Quelle: Kreisjugendring Nürnberg-Stadt; DoKuPäd.

Partizipationsmodell „laut!“ – Diskurs und Beteiligung für Jugendliche

Das Partizipationsmodell „laut!“ (Jugendamt Nürnberg, KJR Nürnberg-Stadt, Medienzentrum Parabol) bietet Diskursplattformen und Beteiligungsmöglichkeiten für Jugendliche im kommunalpolitischen Kontext. Seit 2012 werden in diesem Rahmen immer neue Dialog- und Engagement-Formate entwickelt und erprobt, wie beispielsweise die stadtweite Jugendversammlung laut! Forum Live, bei der junge Menschen aus ganz Nürnberg mit dem Oberbürgermeister über ihre Anliegen und Ideen für die Stadt diskutieren. Durch die unterschiedlichen Formate, persönlichen Kontakte und vielfältigen Methoden wir den Jugendlichen mehr Mitsprache ermöglicht, so Lemmermeier. Auch laut! kann sich über steigende Teilnahmezahlen in den letzten Jahren freuen (Abb. 2). Während Corona gab es in erster Linie Sonderformate, wie die Corona-Impfkampagne, Politik-Talks, die live gestreamt wurden oder das gestreamte laut! Forum live. Wegen den Kontaktbeschränkungen fanden viel Einzeltermine statt.

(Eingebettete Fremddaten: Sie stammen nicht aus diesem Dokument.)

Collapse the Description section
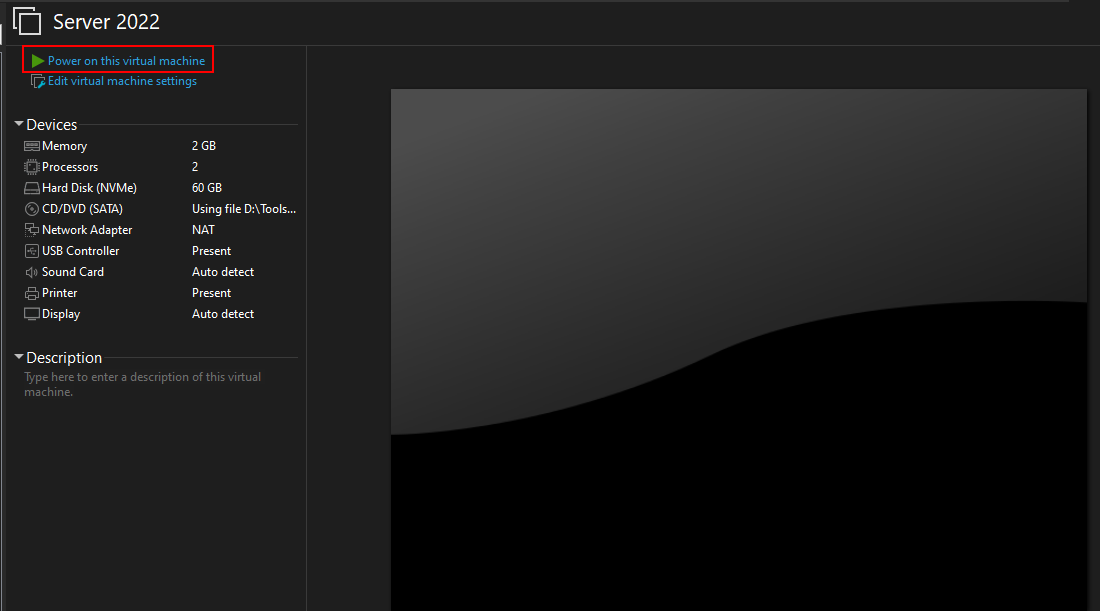Viewport: 1100px width, 611px height. (x=19, y=358)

Abb. 2: Teilnehmende an Veranstaltungen und Maßnahmen von laut!, 2015 bis 2023

Quelle: Stadt Nürnberg, Amt für Kinder, Jugendliche und Familien, Projekt laut!
Anmerkungen: laut! Vor Ort: Forum 2016 auf 2017 verschoben, seitdem neuer Turnus; Corona-bedingte Auswirkungen: 2020 hybrid, 2021 hybrid und 14 Tage Stream aktiv; Sonstige Veranstaltungen und Maßnahmen: 2021 und 2022 inkl. laut! Forum live

Herausforderungen in der politischen Bildung

Seit der Pandemie habe sich einiges verändert, wie Frau Dr. Prölß-Kammerer und Frau Lemmermeier  betonten. Streaming- und Onlineformate, wie sie damals oft notgedrungen entwickelt wurden, werden nicht mehr nachgefragt. Gleichzeitig macht sich politische Polarisierung in der Arbeit mit den jungen Menschen immer stärker bemerkbar – beispielsweise in Form von verschwörungstheoretischen Aussagen. Dem versuchen beide mit neuen Angeboten zu begegnen, teils in Kooperation.

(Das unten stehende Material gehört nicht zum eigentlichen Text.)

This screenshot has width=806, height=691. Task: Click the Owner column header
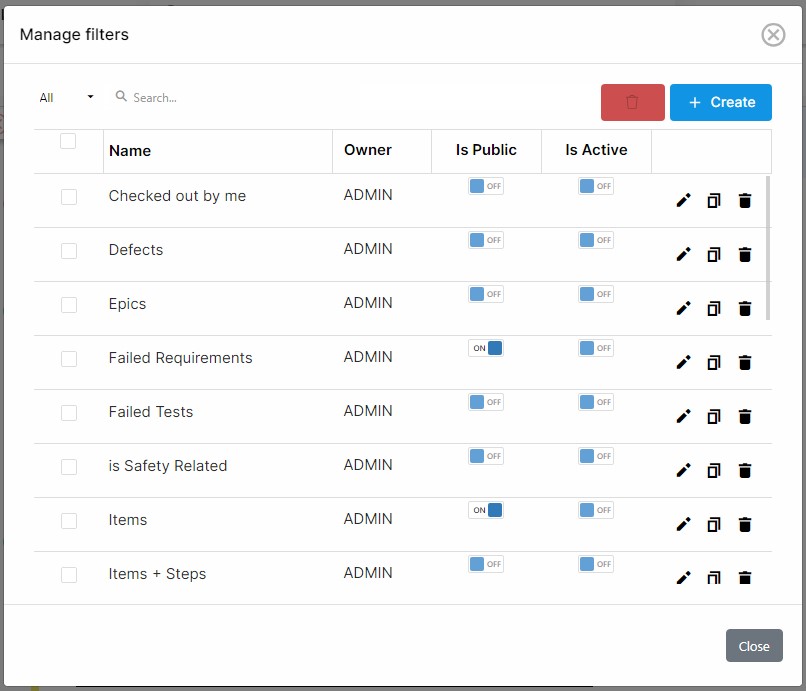tap(368, 150)
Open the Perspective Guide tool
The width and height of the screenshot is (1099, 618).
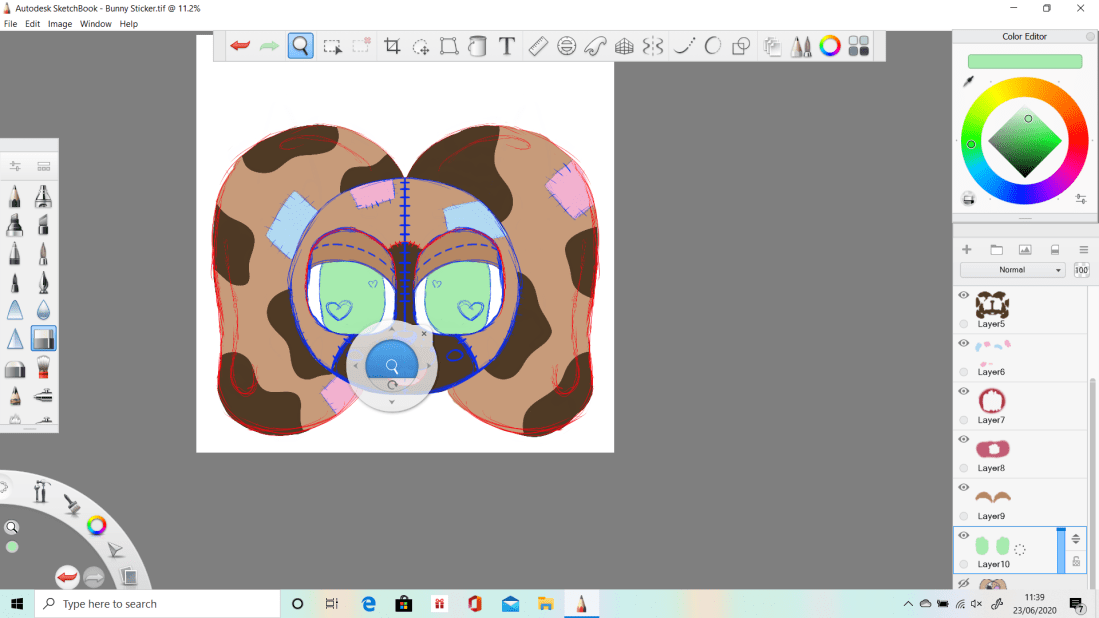coord(624,46)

Dazu gehören zum Beispiel Workshops zu Fake News sowie zum Thema Games & Rechtsextremismus. Beim Workshop „Lernort Rathaus“ wird Jugendlichen das Rathaus und der Stadtrat durch eine Führung sowie durch Videos nahegebracht. Darauf aufbauend sind die Gruppen angehalten, eigene Ideen zur Verbesserung ihres Lebens in Nürnberg zu entwickeln und zu diskutieren. Für die Umsetzung ist eine Förderung im Rahmen von „laut!cash“ bis zu 400€ möglich.

Angesichts des Drucks, unter dem die Demokratie zunehmend stehe, beschwerten sich beide Diskussionsteilnehmerinnen nicht über zu geringe Aufmerksamkeit für die politische Jugendbildung. Beide freuen sich über den hohen Stellenwert der politischen Bildung in Nürnberg. Prölß-Kammerer gab jedoch zu bedenken, dass es sich hier um eine Aufgabe handele, die dauerhaft zu leisten und zu fördern sei.


Titelbild: © Stadt Nürnberg, Amt für Kinder, Jugendliche und Familien, Projekt laut!

Werkstattgespräch „Politische Bildung & KI“ mit Isa Jahnke

Werkstattgespräch „Politische Bildung & KI“ mit Isa Jahnke

Prof. Dr. Isa Jahnke ist Gründungsvizepräsidentin für Studium, Lehre und Internationales und Professorin für Information Science and Learning Technologies an der Technischen Universität Nürnberg. Sie diskutiert bei der 15. Nürnberger Bildungskonferenz mit Dr. Deborah Schnabel, Direktorin der Bildungsstätte Anne Frank und Martin Fehrensen, Gründer des Social Media Watchblogs, über politische Bildung in der digitalisierten Gesellschaft.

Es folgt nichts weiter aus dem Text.